Préparer la montagne de demain

Lors d’un déplacement en Haute-Savoie hier, Jean-Baptiste Lemoyne, secrétaire d’État chargé du Tourisme, et Joël Giraud, secrétaire d’État chargé de la Ruralité, ont présenté les contours du plan d’investissements pour la montagne qui devrait permettre d’accompagner les territoires de montagne vers un tourisme “durable et résilient”.

Les secrétaires d’État Jean-Baptiste Lemoyne et Joël Giraud avaient choisi la Haute-Savoie et plus particulièrement les villes de Chamonix et Cluses pour lancer les travaux de concertation sur le futur plan d’investissement pour le tourisme de montagne annoncé par le Premier ministre début février. “Le calendrier, c’est pendant six semaines, une concertation intense, massif par massif”, a expliqué le secrétaire d’État chargé du Tourisme.

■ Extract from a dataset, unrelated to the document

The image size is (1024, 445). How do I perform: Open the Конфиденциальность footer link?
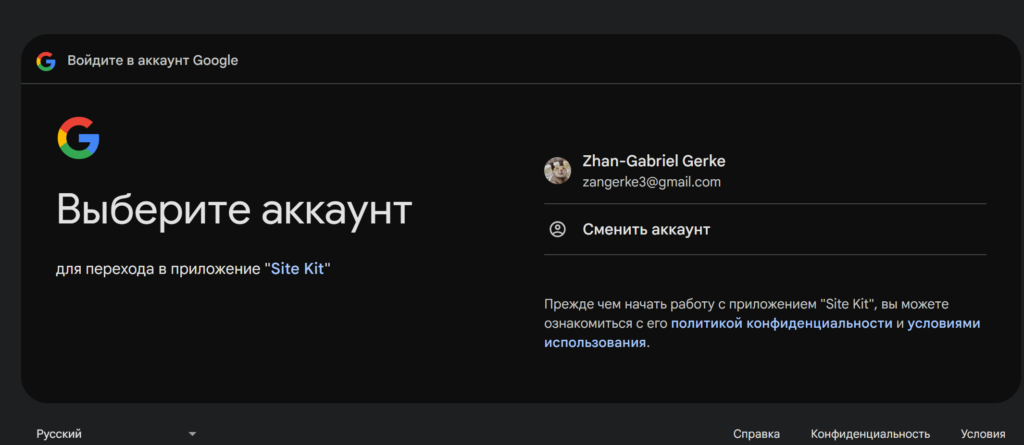pos(870,434)
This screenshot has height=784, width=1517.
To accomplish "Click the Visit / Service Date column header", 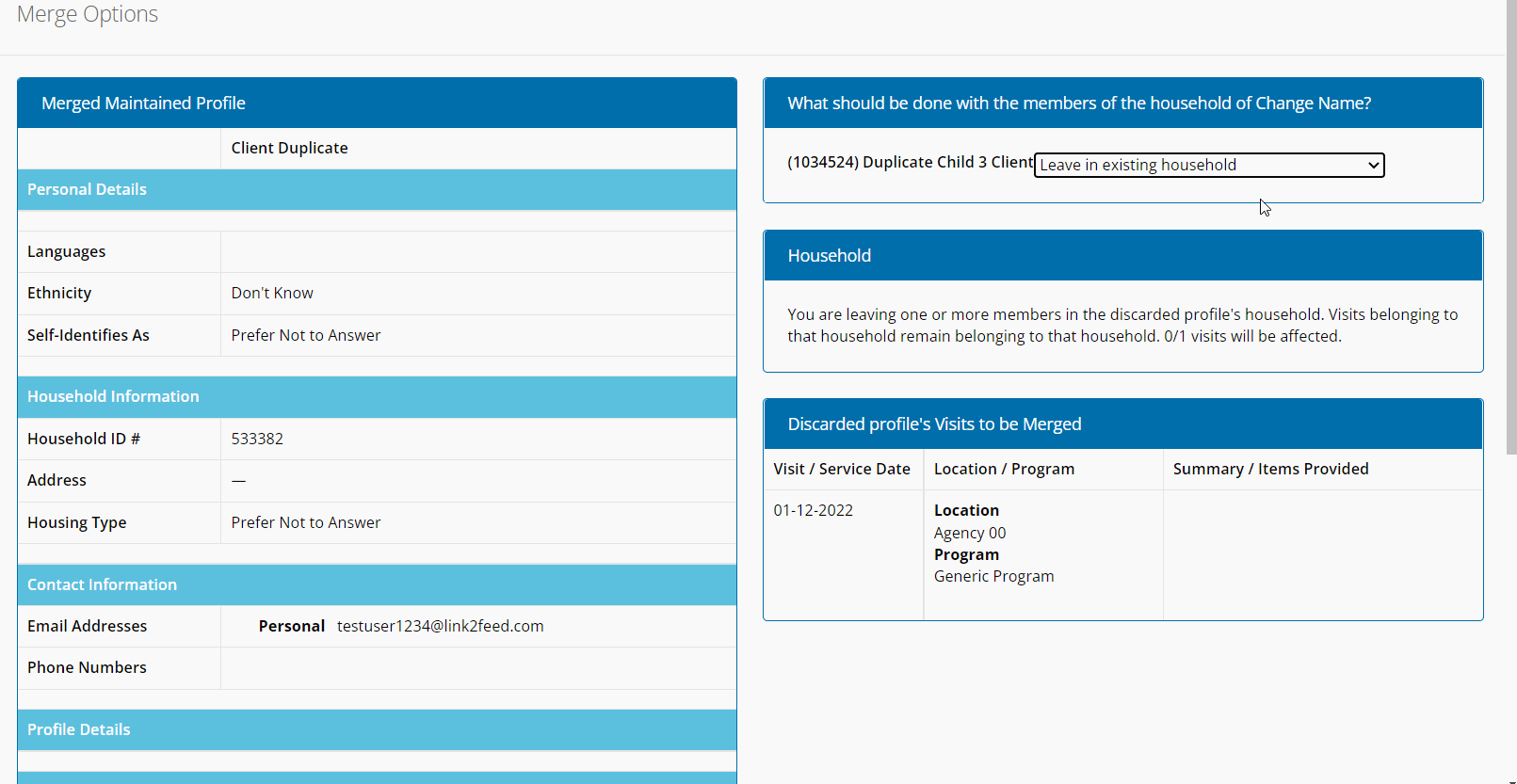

La spécificité des massifs français

Ce plan d’investissements vient s’ajouter aux quatre milliards d’euros d’aides déjà promises par le gouvernement, afin de penser à demain, même si comme le rappelait Jean-Baptiste Lemoyne, “pour préparer l’avenir, il faut déjà préserver et faire fructifier le legs formidable des pionniers et il n’aurait pas été possible de réfléchir à la montagne française dans dix ans sans s’assurer qu’on la sauvait pour les mois qui viennent “. L’objectif sera de réunir à la fin du mois de mai, un comité interministériel qui statuera sur les besoins recensés lors des échanges avec les acteurs de la montagne dans les différents massifs. Car, contrairement aux grandes politiques sur la montagne menées par le passé, ce plan d’investissements se veut résolument respectueux des spécificités des montagnes françaises. “Entre Chamonix et le Massif Central c’est différent. Chaque massif a des territoires complètement différents, a des modèles de développement complètement différents. Il s’agit d’un projet où nous n’annonçons pas à l’avance combien nous allons mettre d’argent quelque part mais d’un projet qui soit construit territorialement, et ensuite effectivement l’argent arrivera “, a annoncé Joël Giraud.

Une montagne à l’année

L’objectif de ce plan d’investissements est bel et bien de préparer la montagne du futur en renforçant sa compétitivité, la diversification des activités, le tourisme 4 saisons, en encourageant la rénovation des bâtiments et des résidences de tourisme, en développant les infrastructures numériques (fibre, 4G et 5G) et de mobilité (trains, ascenseurs valléens) pour que la montagne soit un vrai espace de vie à l’année et profite aussi bien aux habitants qu’aux touristes. Dans l’après-midi, les élus du Grand Massif ont ainsi présenté les stratégies et les enjeux de leur politique de développement touristique qui réunit bien des critères mis en avant par le gouvernement.

L’inquiétude des élus et des professionnels

Si ce déplacement n’a débouché sur aucune annonce nouvelle, il a eu le mérite de réunir les acteurs, des élus à Domaines skiables de France, en passant par les associations ou encore les ESF. Un écosystème toujours inquiet de voir son modèle économique remis en cause avec une saison noire. ” Ce plan de relance c’est très bien, mais avant de relancer une économie, il faut la sauvegarder. Les indemnités ne sont encore pas toutes tombées, et de nombreux acteurs sont en grande difficulté. Il va falloir que ce plan soit bien défini. Pas exclusivement sur de l’investissement sur du développement durable, mais également sur les territoires, les domaines skiables, dans les stations. C’est vraiment là-dessus que nous allons être très vigilants pour que le modèle qui nous a permis de vivre et d’exister, ne périclite pas en l’espace de quatre mois”, livrait Jean-Luc Boch, président de l’ANMSM. Des propos largement partagés par Alexandre Maulin, président de DSF, qui se veut néanmoins confiant pour la suite. ” Nous attaquons la semaine prochaine, avec Jean-Baptiste Lemoyne, les séminaires sur la réouverture de toutes les activités. Nous sommes pressés de relancer la partie estivale et d’éprouver nos protocoles. Nous avons vu l’attachement des Français pour le ski et je pense qu’ils reviendront, peut-être différemment, mais le ski a encore de beaux jours devant lui“. Concilier aujourd’hui et demain, l’enjeu est de taille. Ces six semaines ne seront pas de trop pour donner une direction et des perspectives pour les prochaines années.